Problem description:
Find all the lines in the entries below that hold the word "agent" and copy them.

*** Supplied material

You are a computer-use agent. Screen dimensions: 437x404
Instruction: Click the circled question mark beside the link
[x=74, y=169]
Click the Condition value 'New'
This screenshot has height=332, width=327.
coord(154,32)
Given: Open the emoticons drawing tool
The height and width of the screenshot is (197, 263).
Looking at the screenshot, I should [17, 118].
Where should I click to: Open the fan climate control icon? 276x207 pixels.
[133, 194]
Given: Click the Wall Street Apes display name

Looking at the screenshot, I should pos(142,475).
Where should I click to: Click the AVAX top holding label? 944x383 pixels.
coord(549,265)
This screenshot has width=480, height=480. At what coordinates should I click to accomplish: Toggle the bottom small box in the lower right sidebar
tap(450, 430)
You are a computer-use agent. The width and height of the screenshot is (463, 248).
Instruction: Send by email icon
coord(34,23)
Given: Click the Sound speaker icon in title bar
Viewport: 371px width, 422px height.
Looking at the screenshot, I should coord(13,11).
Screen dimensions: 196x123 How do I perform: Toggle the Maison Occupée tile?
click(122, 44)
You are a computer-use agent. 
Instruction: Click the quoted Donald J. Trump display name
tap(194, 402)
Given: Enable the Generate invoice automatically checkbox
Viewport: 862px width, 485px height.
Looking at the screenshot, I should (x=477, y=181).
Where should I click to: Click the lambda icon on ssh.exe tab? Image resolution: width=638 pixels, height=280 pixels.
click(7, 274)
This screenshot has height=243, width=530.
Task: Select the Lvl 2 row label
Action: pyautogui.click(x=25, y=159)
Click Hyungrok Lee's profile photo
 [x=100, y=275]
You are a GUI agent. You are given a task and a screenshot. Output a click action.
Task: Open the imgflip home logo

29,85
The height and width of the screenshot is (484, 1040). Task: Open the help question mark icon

******

Written response:
You are a computer-use agent. Screen dimensions: 437x404
You are a computer-use agent. The width and height of the screenshot is (463, 248).
You are a computer-use agent. 
You are a GUI agent. You are given a task and a screenshot. Output a click action.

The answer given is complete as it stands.